Problem to work on —
Return exactly the lines of the data below, from the one that contains "The image size is (271, 321)." through the final line, and leave out every picture.

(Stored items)
——

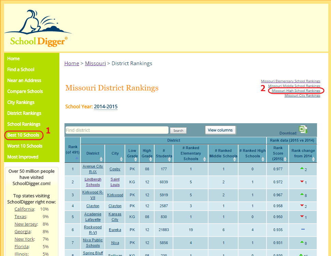The image size is (331, 256).
Task: Open the School Year 2014-2015 selector
Action: pyautogui.click(x=105, y=107)
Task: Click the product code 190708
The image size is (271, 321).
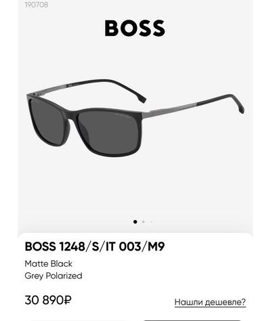Action: point(37,5)
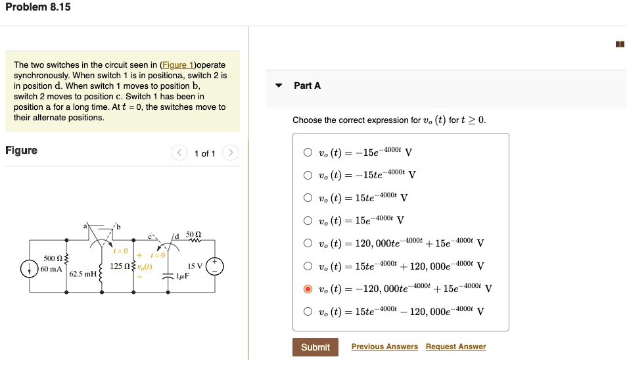Screen dimensions: 627x388
Task: Open Previous Answers
Action: [384, 347]
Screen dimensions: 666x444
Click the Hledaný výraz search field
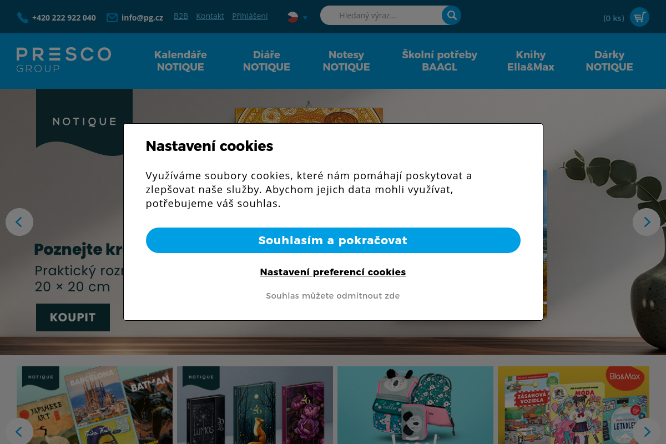383,16
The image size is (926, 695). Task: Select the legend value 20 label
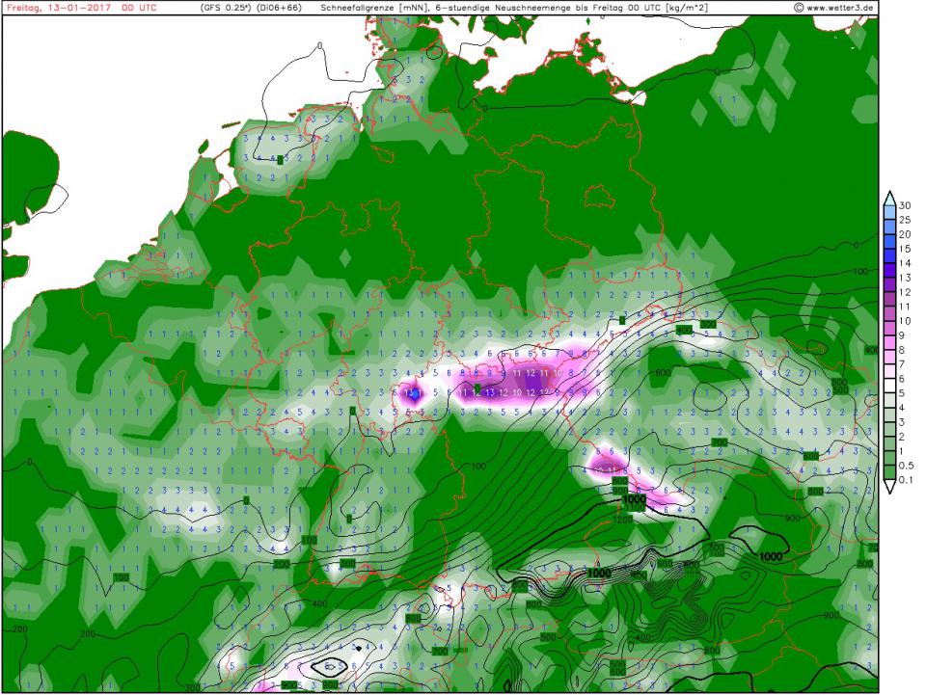tap(906, 234)
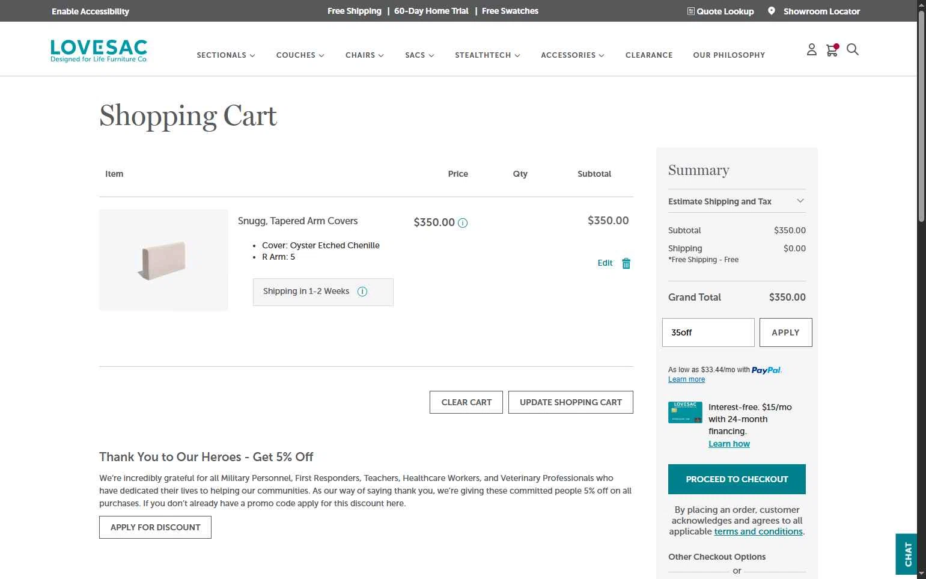
Task: Click the Update Shopping Cart button
Action: pyautogui.click(x=570, y=402)
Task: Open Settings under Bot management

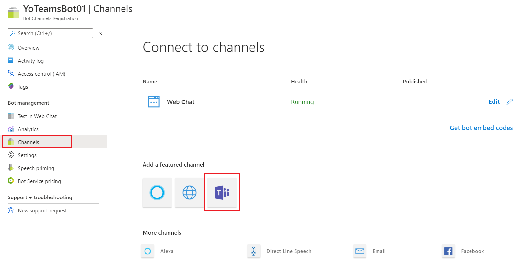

——

Result —
The image size is (271, 321).
Action: point(37,5)
Screen dimensions: 627x388
Task: Open Previous Answers
Action: [384, 347]
Screen dimensions: 666x444
Click the Hledaný výraz search field
383,16
The image size is (926, 695). Task: Select the legend value 20 label
tap(906, 234)
Task: Click the Update Shopping Cart button
Action: pyautogui.click(x=570, y=402)
Task: Open Settings under Bot management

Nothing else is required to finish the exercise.